EACR & Bio-Rad Webinar

MSI analysis in solid and liquid biopsies: the great potential of ddPCR molecular approach

MicroSatellite Instability (MSI) phenotype is characterized by a deficiency of at least one protein of the DNA mismatch repair (MMR) system. Recent studies show the MSI status predicts the clinical benefit of immunotherapy with PD-1/PD-L1 inhibitors.

In this webinar, we will discuss published data regarding MSI analysis in solid and liquid biopsy of GastroEsophageal Adenocarcinoma (GEA) patients. Recently, The Cancer Genome Atlas Research Network proposed a simple process to characterize a GEA based on its predominant molecular profile. This provides prognostic information and suggests a benefit from targeted therapy. Currently, MSI testing for immunotherapy decision-making is commonly performed on tissue biopsies by the assessment of the MMR proteins’ expression level by immunohistochemistry (IHC). However, about 5–11% of MSI GEAs could have dysfunctional proteins due to missense mutations, leading to the erroneous exclusion of these patients from immunotherapy.

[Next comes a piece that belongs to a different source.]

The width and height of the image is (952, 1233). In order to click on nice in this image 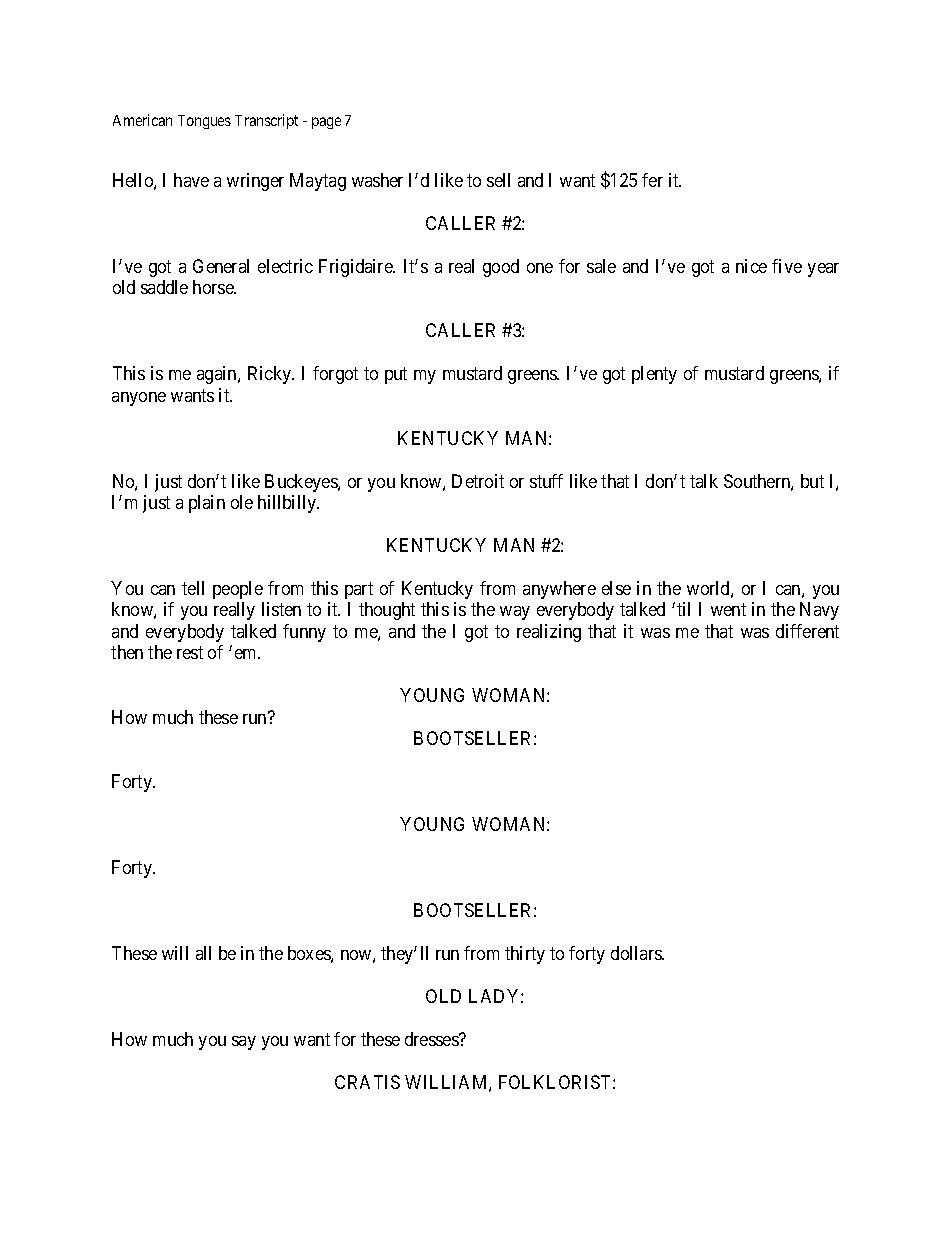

This study aimed to find a valid alternative to currently used IHC typing. We tested different molecular approaches to analyze MSI status in formalin-fixed paraffin-embedded (FFPE) tissues DNA and in cfDNA of GEA patients. Our results show the molecular analysis as an optimal alternative to IHC for the diagnostic typing and suggest that the ddPCR assay can be considered as the most reliable molecular approach to detect MSI in the cfDNA of GEA patients.